According to the URA journalist, the situation in the Sosenskoye settlement, on the edge of Moscow, has been deteriorating for some time. Many Russians with middle-class aspirations had moved there, and they have been infuriated by the influx of migrants, who now constitute nearly half of the population and whose children make up more than half of those in local schools. A string of thefts and rapes last summer led activists there to appeal to local and federal officials to take action, but the government did not stop what ethnic Russians see as “a clash of two different civilizations.” Consequently, they have decided to take matters into their own hands, guarding property, reporting on violations of the law by the new arrivals, and providing escorts to women returning home after dark. Up to now, these self-defense units have stayed within the letter of the law, although the existence of such privately organized police forces—particularly given their attitudes and likely possession of arms—suggests serious problems could erupt in the event of any clashes (URA, November 4).
Moscow-based commentators are worried. Gevorg Mirzayan, a political scientist at the Finance University, says that when he lived in Tashkent in the 1980s, ethnic relations were fine until the city was flooded with migrants from the countryside who brought in what he calls “kishlak nationalism.” They were the ones who promoted the nationalism that tore the Soviet Union apart, he contends. Today, it is not the non-Russians coming into the cities who are the problem, Mirzayan writes, but rather the Russian nationalists already living there. They are responding in ways like these self-defense units; and that situation will only lead to a dangerous spiral of non-Russian nationalism followed by an even more serious growth in Russian nationalism—all beyond the capacity of the regime to control. The Kremlin is incorrect to think that blocking the radical right’s annual Russian March street demonstration is enough, the academic concludes (Vzglyad, November 8).

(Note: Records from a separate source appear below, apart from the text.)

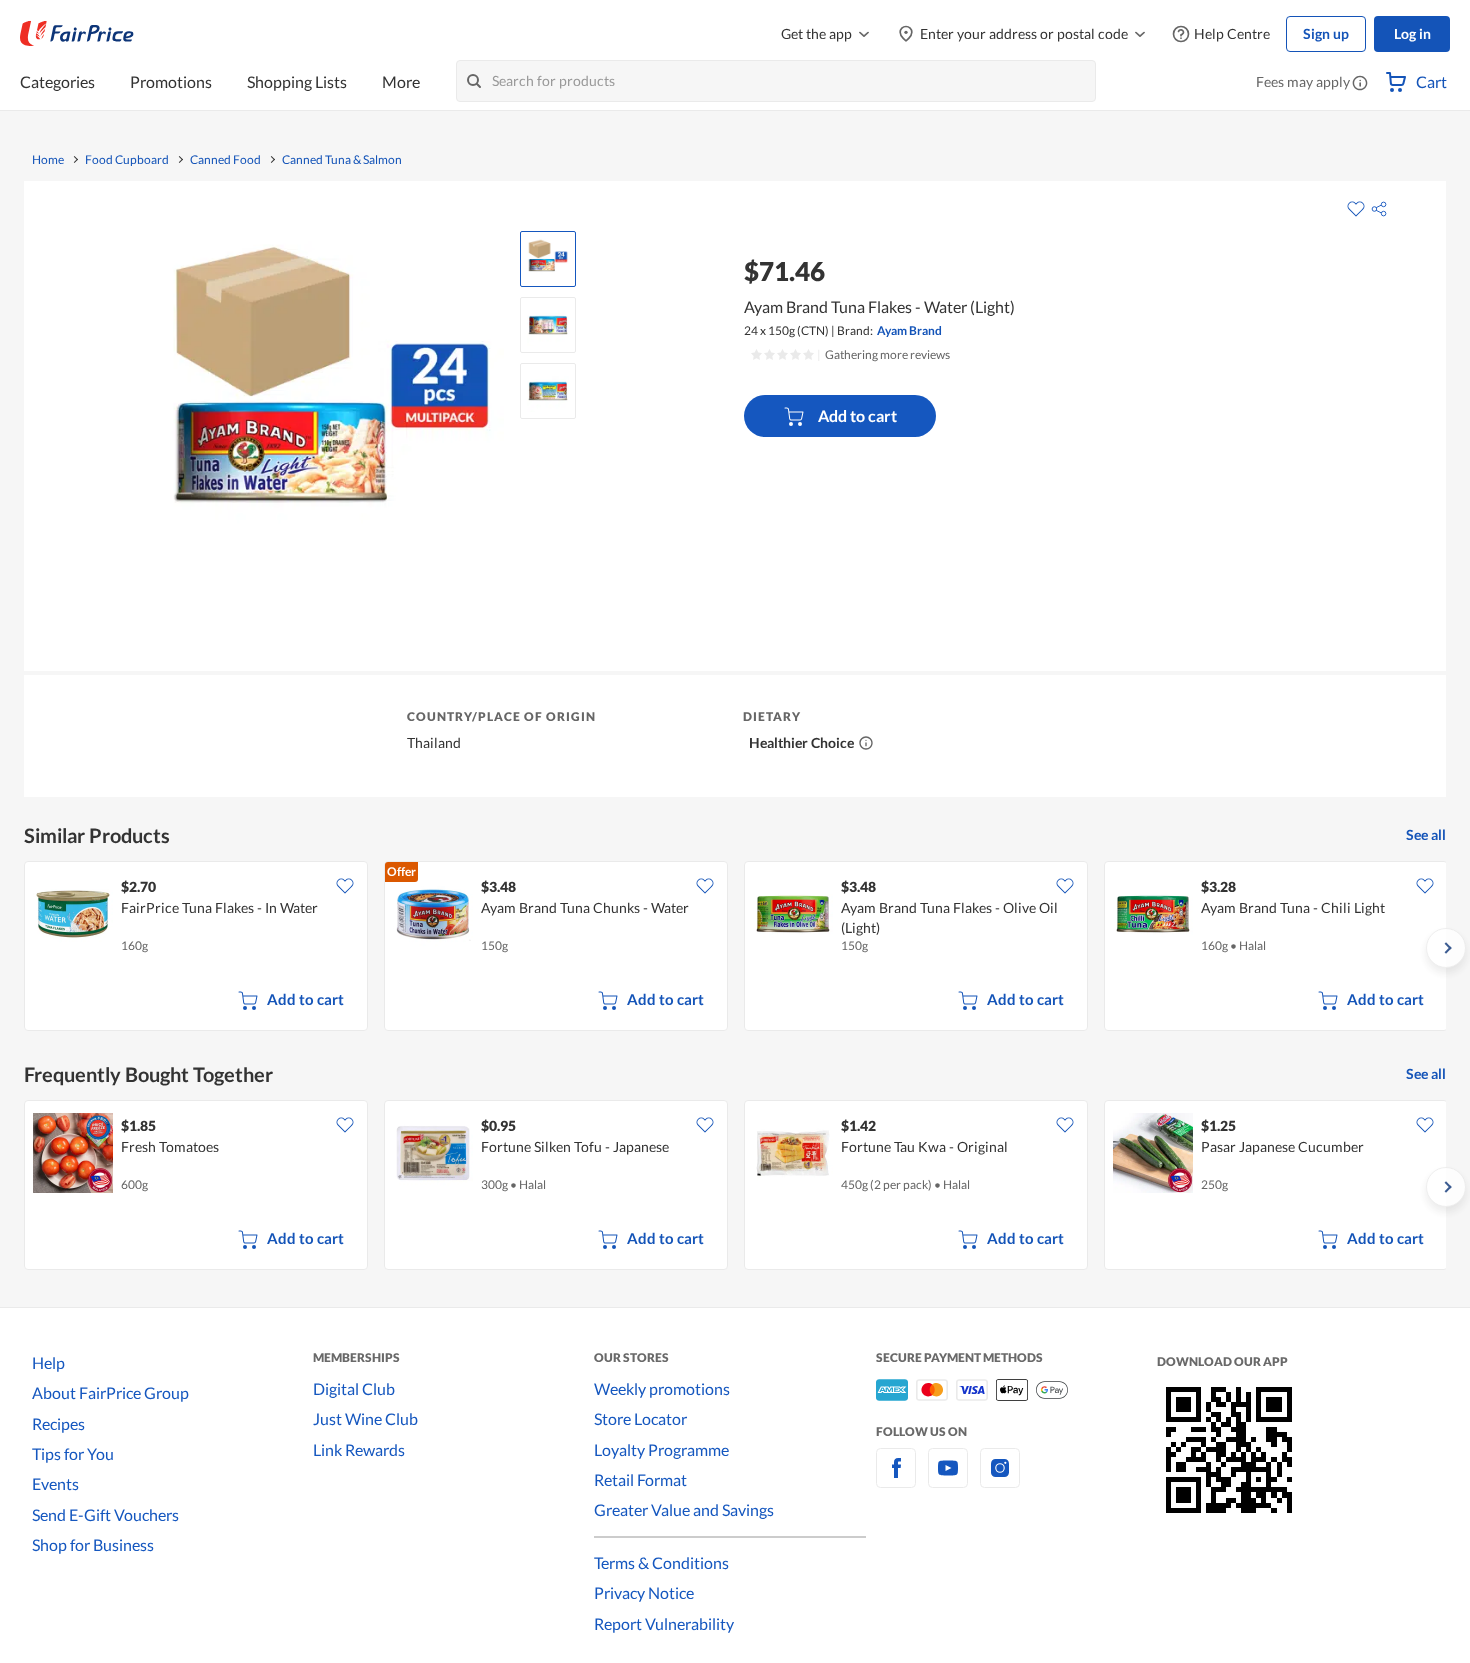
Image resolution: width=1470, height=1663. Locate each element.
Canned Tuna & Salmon (342, 160)
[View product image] (548, 259)
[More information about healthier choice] (866, 743)
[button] (1360, 84)
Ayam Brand (909, 330)
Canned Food (225, 160)
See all (1426, 834)
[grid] (735, 948)
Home (48, 160)
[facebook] (896, 1479)
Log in (1412, 33)
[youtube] (948, 1479)
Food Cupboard (127, 160)
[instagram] (1000, 1479)
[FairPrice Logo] (77, 34)
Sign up (1326, 33)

Moskovsky Komsomolets observer Dmitry Popov asserts that the Kremlin, out of touch with this problem, is making it worse. He says that Putin spokesperson Dmitry Peskov’s statement that the recent clashes had no nationality component is absurd. “By the same logic, it would be the case that the 1986 events in Alma-Ata [today’s Almaty, Kazakhstan]” were not ethnically based because all those involved in that deadly conflict were “citizens of the USSR.” Unless those in power start calling things by their own names, he continues, there is no chance that the situation will not soon worsen (Moskovsky Komsomolets, November 8). When people determine that the state will not enforce its laws and protect all sides in conflicts, the government will see its power slip away into the hands of those in the streets ready to act on their own. That is a warning that the Kremlin cannot ignore for long, however deep in denial it is.